▸ **Passage given**
>> start

"""
These are several functions for computing reproducibility measures.
A use script should be appended soon on the repository.

In general thuis proceeds as follows:
The dataset is subject to jacknife subampling ('splitting'),
each subsample being analysed independently.
A reproducibility measure is then derived;

Bertrand Thirion, 2009.
"""

import numpy as np
import nipy.neurospin.graph as fg


# ---------------------------------------------------------
# ----- cluster handling functions ------------------------
# ---------------------------------------------------------


def cluster_threshold(map, ijk, th, csize):
    """
    perform a thresholding of a map at the cluster-level

    Parameters
    ----------
    map: array of shape(nbvox)
    ijk: array of shape(nbvox,3):
        the set of associated grid coordinates
    th (float): cluster-forming threshold
    cisze (int>0): cluster size threshold
        
    Returns
    -------
    binary array of shape (nvox): the binarized thresholded map

    Note
    ----
    Should be replaced by a more standard function in teh future in the future
    """

>> end

▸ **The tasks**
1/ Could you write out, from the reproducibility code, the stretch from "These are several" through "Bertrand Thirion, 2009."?
2/ Do these statements agree with the reproducibility code? Answer yes or no for each, quoting the words that decide it.
(a) The cluster_threshold function returns a binary array.
(b) The subsamples are analysed jointly rather than one at a time.
(c) The module nipy.neurospin.graph is imported under the name fg.

▸ **Dataset content**
>> start

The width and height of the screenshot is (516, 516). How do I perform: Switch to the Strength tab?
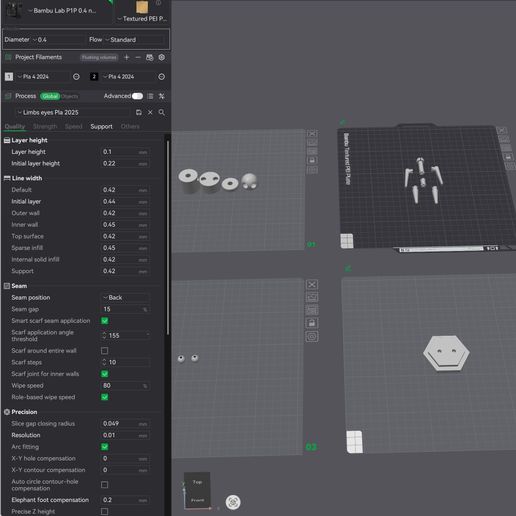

>> end

▸ **Outputs in order**
1/
These are several functions for computing reproducibility measures.
A use script should be appended soon on the repository.

In general thuis proceeds as follows:
The dataset is subject to jacknife subampling ('splitting'),
each subsample being analysed independently.
A reproducibility measure is then derived;

Bertrand Thirion, 2009.

2/
(a) Yes: "binary array of shape (nvox): the binarized thresholded map"
(b) No: "each subsample being analysed independently"
(c) Yes: "import nipy.neurospin.graph as fg"